Our mission is to build multimodal AI to expand human imagination and capabilities
We believe that multimodality is critical for intelligence. To go beyond language models and build more aware, capable and useful systems, the next step function change will come from vision. So, we are working on training and scaling up multimodal foundation models for systems that can see and understand, show and explain, and eventually interact with our world to effect change.
We will deploy these systems to make a new kind of intelligent creative partner that can imagine with us. Free and away from the pressure of being creative. It's for all of us whose imaginations have been constrained, who've had to channel vivid dreams through broken words, hoping others will see what we see in our mind's eye. A partner that can help us show — not just tell.
Dream Machine is an early step to building that.
Try it here
Why you should join us:
- Luma is bringing together the best team in the world to achieve our goal, from researchers to engineers and designers to growth operators
- Luma is not just a lab - we are deeply product focused and our vision merging AI models and delightful products is unique in the industry
- We build. We ship. Our early products have been wildly successful
What do we value?
- Expertise in your field
- Urgency, velocity and execution
- Problem solving mindset
- Clear communication
- Product focus
As MLE on Luma's Data team you are responsible for raising the bar for our data quality. Data is the critical foundation of our products, and we are looking for individuals who can identify creative approaches to data and captioning and then implement solutions for processing at PB scale. Good candidates should have exceptional general python engineering skills alongside a combination of industry ML experience, Data experience, and passion for building AI products.
Competencies
Responsibilities
- Design data pipelines, including finding appropriate data sources, scraping, filtering, post-processing, de-duplicating, and versioning. The system should be robust and scalable for production use.
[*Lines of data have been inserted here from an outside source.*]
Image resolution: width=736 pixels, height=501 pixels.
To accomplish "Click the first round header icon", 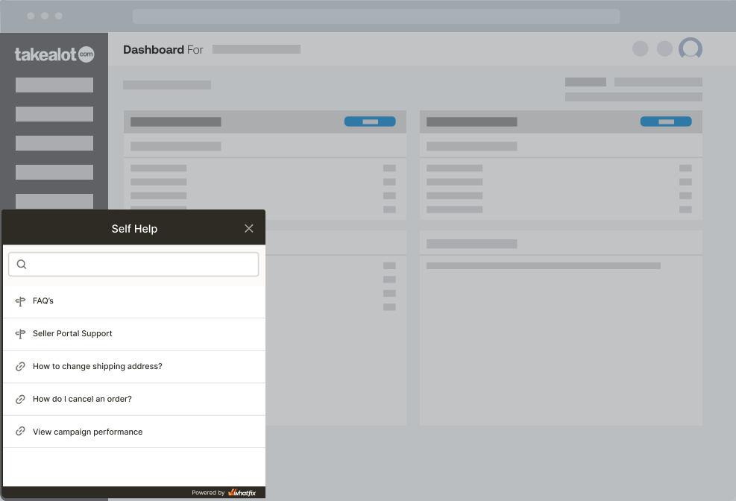I will point(641,48).
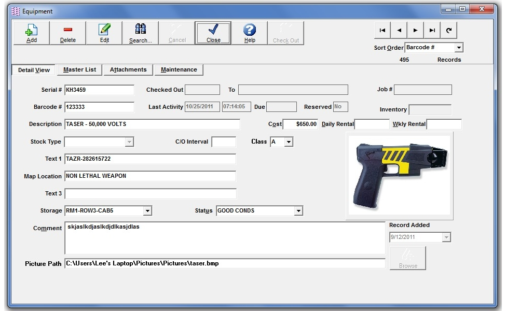The image size is (506, 311).
Task: Refresh the record list
Action: (448, 30)
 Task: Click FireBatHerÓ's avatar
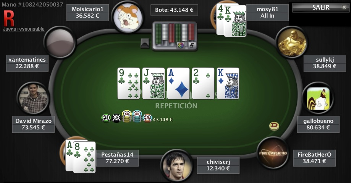273,153
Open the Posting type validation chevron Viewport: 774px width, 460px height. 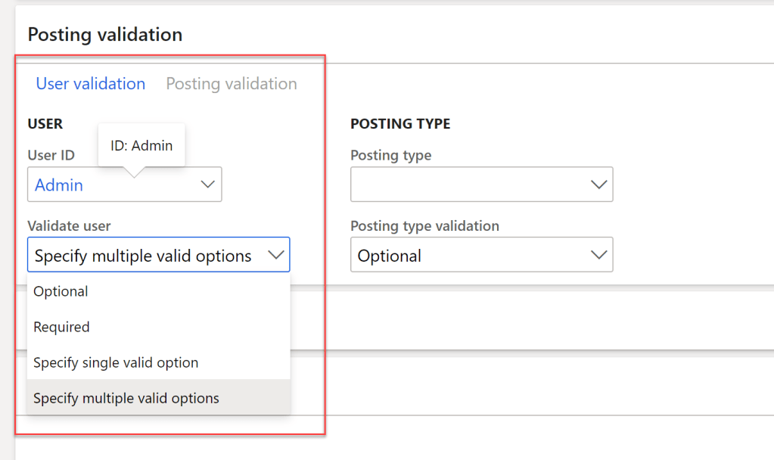598,256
- Design and implement frameworks to evaluate the effectiveness of our models and data. For example, set up the standards for an automated evaluation pipeline to run before any new model gets deployed into the API.
- Work closely with others who might be data contributors or consumers or both to incorporate their data usage needs on a variety of tasks and domains.
- Work with human labeling vendors to refine the procedure and guidelines to collect high-quality human annotation data.
- Conduct open-ended research to improve the quality of collected data, including but not limited to, semi-supervised learning, human-in-the-loop machine learning and fine-tuning with human feedback.
Experience
- 5+ years of relevant experience or demonstration of high impact projects as a Data Engineer, Machine Learning Engineer, or Data Scientist, dealing with large amounts of data on a daily basis.
- Have a strong belief in the criticality of high-quality data and are highly motivated to work with the associated challenges.
- Have experience working in large distributed systems.
- Strong generalist python and pytorch skills
- Experience using SQL, Spark, or other tools for processing large amounts of data.
Please note this role is not meant for recent grads.